== Exercise goal ==
Transcribe the records word for word, from their first line through the line that contains "Товарный чек (498, 2353)", including both of those lines.

++++++

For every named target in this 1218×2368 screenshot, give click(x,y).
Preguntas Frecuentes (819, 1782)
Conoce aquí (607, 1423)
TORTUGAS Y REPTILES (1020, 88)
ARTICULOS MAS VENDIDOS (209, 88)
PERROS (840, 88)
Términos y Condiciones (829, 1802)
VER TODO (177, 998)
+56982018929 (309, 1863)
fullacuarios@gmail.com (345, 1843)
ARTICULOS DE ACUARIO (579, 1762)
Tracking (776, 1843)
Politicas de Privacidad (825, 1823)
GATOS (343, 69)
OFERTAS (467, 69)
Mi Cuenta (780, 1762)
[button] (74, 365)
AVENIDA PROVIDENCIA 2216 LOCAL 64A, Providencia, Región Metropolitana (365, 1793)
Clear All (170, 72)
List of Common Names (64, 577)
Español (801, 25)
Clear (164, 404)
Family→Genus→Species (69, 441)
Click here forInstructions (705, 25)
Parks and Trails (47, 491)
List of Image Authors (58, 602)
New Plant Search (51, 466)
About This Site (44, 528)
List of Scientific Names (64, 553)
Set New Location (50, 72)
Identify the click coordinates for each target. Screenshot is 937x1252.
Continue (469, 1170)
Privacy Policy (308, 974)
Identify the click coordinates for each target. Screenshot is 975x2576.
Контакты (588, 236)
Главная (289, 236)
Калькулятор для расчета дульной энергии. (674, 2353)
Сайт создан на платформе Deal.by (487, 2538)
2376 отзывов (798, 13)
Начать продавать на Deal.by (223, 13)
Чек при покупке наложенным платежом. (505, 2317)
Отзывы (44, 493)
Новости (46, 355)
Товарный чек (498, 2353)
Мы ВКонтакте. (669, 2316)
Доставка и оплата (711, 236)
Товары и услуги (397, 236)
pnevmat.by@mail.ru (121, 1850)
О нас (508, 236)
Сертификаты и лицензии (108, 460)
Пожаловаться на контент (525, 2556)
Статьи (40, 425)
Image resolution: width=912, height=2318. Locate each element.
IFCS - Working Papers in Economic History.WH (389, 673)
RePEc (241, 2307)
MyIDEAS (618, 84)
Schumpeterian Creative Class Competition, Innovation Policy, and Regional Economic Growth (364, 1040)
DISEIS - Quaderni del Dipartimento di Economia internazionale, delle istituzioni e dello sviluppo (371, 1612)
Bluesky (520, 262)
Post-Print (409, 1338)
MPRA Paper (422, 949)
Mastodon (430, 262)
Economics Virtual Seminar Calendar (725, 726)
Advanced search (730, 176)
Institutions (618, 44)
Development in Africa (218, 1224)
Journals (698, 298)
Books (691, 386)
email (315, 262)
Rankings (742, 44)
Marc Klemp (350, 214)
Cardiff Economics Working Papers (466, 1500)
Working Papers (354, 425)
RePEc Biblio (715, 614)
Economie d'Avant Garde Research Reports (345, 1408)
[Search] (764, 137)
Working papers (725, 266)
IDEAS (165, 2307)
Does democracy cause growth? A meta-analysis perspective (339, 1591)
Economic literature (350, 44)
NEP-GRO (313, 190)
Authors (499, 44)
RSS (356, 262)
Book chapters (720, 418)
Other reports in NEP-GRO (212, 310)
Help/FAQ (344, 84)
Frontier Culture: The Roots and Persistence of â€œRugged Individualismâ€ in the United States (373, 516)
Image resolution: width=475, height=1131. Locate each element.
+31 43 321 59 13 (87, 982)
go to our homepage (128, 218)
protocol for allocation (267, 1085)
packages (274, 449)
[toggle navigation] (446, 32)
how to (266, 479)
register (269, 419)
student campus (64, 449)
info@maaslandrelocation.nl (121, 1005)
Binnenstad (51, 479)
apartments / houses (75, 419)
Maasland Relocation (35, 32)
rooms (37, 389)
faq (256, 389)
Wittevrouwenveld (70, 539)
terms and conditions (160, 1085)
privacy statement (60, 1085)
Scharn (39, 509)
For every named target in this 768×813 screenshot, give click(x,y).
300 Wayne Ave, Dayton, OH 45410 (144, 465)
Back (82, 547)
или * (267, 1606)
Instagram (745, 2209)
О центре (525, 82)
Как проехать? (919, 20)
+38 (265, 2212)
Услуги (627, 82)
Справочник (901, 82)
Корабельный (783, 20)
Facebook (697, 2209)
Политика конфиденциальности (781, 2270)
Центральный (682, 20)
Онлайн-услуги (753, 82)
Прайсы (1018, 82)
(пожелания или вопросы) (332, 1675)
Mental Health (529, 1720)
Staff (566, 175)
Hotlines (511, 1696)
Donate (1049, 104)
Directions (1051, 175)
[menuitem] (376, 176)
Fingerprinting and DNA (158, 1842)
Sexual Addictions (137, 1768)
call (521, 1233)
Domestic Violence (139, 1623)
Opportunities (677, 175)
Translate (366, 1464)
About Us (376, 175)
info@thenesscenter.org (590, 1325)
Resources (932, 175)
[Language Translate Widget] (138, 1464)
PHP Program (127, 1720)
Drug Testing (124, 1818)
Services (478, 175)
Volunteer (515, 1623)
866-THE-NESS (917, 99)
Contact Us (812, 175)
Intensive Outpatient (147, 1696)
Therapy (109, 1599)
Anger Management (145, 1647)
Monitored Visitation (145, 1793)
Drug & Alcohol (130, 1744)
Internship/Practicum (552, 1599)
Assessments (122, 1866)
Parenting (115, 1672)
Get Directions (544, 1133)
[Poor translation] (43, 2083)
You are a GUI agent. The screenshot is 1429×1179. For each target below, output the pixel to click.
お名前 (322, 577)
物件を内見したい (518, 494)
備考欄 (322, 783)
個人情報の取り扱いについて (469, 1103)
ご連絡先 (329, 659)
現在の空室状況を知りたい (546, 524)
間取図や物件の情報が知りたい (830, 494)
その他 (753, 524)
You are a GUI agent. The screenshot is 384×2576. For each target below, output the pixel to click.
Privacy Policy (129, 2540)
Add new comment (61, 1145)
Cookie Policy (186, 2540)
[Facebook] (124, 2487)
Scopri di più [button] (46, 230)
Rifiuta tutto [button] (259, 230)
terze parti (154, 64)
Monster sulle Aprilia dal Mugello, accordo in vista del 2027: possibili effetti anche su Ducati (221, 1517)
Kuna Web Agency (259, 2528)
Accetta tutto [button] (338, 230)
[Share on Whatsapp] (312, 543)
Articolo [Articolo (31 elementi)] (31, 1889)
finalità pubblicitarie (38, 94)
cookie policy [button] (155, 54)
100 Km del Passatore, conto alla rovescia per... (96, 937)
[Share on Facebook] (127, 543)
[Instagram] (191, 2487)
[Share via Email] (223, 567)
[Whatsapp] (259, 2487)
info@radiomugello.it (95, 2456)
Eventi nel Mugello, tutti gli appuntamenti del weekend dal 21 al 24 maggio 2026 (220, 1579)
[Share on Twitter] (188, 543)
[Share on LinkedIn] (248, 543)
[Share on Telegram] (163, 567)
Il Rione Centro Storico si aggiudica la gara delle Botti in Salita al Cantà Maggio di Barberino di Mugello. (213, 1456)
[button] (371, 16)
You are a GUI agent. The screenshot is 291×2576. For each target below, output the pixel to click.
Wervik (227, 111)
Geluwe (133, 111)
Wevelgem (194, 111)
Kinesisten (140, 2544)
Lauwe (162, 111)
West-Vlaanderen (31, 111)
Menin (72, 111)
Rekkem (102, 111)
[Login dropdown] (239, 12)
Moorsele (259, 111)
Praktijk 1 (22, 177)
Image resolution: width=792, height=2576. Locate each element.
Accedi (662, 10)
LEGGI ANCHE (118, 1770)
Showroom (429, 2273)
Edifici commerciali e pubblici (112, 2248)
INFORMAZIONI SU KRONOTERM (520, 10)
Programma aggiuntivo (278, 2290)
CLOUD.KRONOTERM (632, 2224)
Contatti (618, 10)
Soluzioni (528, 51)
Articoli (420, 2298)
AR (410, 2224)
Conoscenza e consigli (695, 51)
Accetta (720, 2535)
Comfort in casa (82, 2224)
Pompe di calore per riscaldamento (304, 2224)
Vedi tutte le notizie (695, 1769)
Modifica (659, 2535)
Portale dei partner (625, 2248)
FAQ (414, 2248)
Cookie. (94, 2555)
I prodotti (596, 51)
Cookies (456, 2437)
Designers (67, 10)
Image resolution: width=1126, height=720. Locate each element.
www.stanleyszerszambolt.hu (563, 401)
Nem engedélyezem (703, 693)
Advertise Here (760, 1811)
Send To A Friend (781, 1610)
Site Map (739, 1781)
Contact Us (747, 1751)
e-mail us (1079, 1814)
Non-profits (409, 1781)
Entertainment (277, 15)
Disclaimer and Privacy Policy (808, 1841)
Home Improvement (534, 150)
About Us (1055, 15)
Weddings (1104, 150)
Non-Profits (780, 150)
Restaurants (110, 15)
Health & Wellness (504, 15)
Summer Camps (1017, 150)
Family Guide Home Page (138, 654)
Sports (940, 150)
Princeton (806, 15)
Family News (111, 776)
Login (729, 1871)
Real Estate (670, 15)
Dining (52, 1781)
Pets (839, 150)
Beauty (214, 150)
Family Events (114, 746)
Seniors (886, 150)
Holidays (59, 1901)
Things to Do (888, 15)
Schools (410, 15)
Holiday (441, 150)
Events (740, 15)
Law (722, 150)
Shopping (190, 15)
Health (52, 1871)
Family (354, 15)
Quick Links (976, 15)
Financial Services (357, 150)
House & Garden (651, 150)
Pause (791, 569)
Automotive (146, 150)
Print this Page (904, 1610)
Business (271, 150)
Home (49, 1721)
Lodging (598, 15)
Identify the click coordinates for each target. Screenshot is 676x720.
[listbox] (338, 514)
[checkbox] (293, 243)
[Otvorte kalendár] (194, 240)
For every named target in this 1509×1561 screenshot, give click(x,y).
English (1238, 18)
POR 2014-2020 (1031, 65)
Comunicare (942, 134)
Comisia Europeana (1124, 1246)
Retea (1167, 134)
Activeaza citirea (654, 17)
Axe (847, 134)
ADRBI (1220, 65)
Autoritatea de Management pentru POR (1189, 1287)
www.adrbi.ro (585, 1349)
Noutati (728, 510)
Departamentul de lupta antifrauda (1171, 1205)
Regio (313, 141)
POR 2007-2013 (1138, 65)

++++++

== Completed task ==
For every named target in this 1218×2368 screenshot, give click(x,y).
Preguntas Frecuentes (819, 1782)
Conoce aquí (607, 1423)
TORTUGAS Y REPTILES (1020, 88)
ARTICULOS MAS VENDIDOS (209, 88)
PERROS (840, 88)
Términos y Condiciones (829, 1802)
VER TODO (177, 998)
+56982018929 (309, 1863)
fullacuarios@gmail.com (345, 1843)
ARTICULOS DE ACUARIO (579, 1762)
Tracking (776, 1843)
Politicas de Privacidad (825, 1823)
GATOS (343, 69)
OFERTAS (467, 69)
Mi Cuenta (780, 1762)
[button] (74, 365)
AVENIDA PROVIDENCIA 2216 LOCAL 64A, Providencia, Región Metropolitana (365, 1793)
Clear All (170, 72)
List of Common Names (64, 577)
Español (801, 25)
Clear (164, 404)
Family→Genus→Species (69, 441)
Click here forInstructions (705, 25)
Parks and Trails (47, 491)
List of Image Authors (58, 602)
New Plant Search (51, 466)
About This Site (44, 528)
List of Scientific Names (64, 553)
Set New Location (50, 72)
Identify the click coordinates for each target. Screenshot is 937x1252.
Continue (469, 1170)
Privacy Policy (308, 974)
Identify the click coordinates for each target. Screenshot is 975x2576.
Контакты (588, 236)
Главная (289, 236)
Калькулятор для расчета дульной энергии. (674, 2353)
Сайт создан на платформе Deal.by (487, 2538)
2376 отзывов (798, 13)
Начать продавать на Deal.by (223, 13)
Чек при покупке наложенным платежом. (505, 2317)
Отзывы (44, 493)
Новости (46, 355)
Товарный чек (498, 2353)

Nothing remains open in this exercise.